- TEXT EXCERPT

I’m always relieved when it’s done, but it’s never easy because all mamas grieve. So last night, as I lay in bed with the window open, I could hear the ewe crying for her lambs. I closed the window. I could still hear her plaintive plea, and I could hear the voice that was screaming in my head for days and weeks after Jessie died: “THEY’VE TAKEN MY BABY! OH MY GOD, THEY’VE TAKEN MY BABY!” Why did I hear those words? Jess was 25, not a baby, and she died because of a drug taken when she unknowingly had pneumonia. No one stole her from me, and yet, my gut was frantically searching for my stolen child. Was I reliving something that happened in a previous life? Very possibly. Nonetheless, as I listened to the ewe’s cries, which continue today, I hold the guilt of knowing I took her babies away from her. It is because of me that they are gone. And that, along with Jessica’s birthday today is painfully wrenching my heart.

- INFORMATION SUPPLIED
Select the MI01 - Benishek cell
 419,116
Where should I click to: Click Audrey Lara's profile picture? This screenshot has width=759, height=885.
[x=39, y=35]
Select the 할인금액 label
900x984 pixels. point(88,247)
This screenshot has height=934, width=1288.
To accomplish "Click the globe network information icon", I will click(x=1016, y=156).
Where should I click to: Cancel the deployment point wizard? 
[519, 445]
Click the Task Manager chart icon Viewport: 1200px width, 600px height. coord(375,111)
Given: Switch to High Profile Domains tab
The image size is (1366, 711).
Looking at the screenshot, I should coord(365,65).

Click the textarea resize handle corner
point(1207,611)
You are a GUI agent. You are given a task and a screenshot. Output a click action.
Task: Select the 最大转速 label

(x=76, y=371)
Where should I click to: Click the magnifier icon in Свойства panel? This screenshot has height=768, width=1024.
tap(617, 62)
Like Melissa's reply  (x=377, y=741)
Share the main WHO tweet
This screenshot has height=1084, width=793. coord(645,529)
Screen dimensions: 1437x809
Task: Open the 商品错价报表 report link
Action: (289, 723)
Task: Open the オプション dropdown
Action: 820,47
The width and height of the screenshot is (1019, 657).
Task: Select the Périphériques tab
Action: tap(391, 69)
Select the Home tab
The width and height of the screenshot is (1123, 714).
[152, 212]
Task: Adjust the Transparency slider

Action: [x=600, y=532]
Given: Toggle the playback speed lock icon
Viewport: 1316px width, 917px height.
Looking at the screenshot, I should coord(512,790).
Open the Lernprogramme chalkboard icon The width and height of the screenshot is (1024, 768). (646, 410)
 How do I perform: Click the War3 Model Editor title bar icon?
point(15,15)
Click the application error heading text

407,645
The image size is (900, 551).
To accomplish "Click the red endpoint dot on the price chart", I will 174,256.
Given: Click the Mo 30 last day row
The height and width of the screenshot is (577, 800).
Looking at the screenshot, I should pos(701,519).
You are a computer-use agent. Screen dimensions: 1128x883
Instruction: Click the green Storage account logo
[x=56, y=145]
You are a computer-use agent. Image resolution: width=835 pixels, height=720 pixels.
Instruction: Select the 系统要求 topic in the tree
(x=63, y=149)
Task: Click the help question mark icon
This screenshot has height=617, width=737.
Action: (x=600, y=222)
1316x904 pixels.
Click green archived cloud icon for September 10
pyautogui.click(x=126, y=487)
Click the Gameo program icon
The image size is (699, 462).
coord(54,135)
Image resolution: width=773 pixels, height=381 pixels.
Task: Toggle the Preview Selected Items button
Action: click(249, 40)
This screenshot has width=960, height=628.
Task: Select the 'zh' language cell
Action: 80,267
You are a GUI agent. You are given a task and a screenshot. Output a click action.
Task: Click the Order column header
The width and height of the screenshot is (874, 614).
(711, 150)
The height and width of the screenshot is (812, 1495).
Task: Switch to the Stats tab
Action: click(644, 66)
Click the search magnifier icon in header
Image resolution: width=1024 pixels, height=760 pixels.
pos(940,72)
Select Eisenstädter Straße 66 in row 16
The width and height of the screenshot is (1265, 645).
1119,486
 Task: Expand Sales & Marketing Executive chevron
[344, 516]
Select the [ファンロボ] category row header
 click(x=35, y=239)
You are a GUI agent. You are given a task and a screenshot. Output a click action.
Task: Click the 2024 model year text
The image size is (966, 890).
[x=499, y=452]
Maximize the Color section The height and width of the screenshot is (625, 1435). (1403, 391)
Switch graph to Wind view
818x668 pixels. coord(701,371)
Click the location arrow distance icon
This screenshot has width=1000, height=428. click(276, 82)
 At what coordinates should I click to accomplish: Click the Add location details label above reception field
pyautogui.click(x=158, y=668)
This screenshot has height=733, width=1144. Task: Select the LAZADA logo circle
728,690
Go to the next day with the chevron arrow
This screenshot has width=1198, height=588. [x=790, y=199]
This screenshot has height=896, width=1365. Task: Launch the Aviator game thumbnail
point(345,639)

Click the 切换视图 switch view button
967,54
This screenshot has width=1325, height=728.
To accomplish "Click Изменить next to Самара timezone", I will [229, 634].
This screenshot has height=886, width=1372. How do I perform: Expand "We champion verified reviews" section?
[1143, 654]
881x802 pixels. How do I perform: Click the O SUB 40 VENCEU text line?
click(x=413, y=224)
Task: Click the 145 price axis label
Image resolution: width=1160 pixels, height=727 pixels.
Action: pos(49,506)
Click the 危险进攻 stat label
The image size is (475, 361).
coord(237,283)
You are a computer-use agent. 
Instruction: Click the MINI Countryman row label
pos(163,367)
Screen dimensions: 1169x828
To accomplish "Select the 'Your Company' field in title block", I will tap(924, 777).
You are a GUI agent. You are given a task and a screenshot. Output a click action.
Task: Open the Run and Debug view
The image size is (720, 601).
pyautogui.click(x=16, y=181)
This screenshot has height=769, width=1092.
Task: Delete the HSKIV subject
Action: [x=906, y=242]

- BRIEF 1
Sum up the excerpt about the grieving ewe in two sentences.
- BRIEF 2
Please carry on the excerpt about the grieving ewe from the point where it stops.

- ANSWER SPACE 1
Listening to a ewe cry for her lambs, the writer again hears the voice that screamed for weeks after Jessie died, though Jessie was 25 and died from a drug taken while she unknowingly had pneumonia. The writer holds the guilt of having taken the ewe's babies away, and that guilt, along with Jessica's birthday that day, is painfully wrenching the writer's heart.

- ANSWER SPACE 2
So, last night, unable to sleep, I went to read in the den where our new PTSD dog, Honey, a 16-month-old golden lab mix, lay in her bed. I gave her cookies and rubbed the cats who wanted loving, but I kept looking into Honey’s eyes. She’s not had an easy life so far. She lived on a farm with 50 other rescued dogs and farm animals. She’s definitely not an alpha, so when the farm owner got sick and she and the other animals were turned over to a rescue agency, she was half starved and the mother of 11 growing, healthy pups. She was only a year herself, way too young for a litter that big without special caretaking. So, she is a bit of a wreck but healing a little each day. She’s a remarkably emotive creature as her face shows when she’s scared, happy, “laughing” at us, or sad. And, last night, she looked sad. I realized she probably missed her beta pals from the farm. She must have been part of a sub-pack of more mellow dogs. But then I realized her other loss. “Do you miss your pups, Honey?” As I said “pups,” her ears shot up, and she looked at me wide-eyed. Bingo. While I’m sure 11 demanding pups were a pain in the belly, I’m also quite certain that being abruptly separated from them only added to her trauma. Yes, she is another mama who grieves.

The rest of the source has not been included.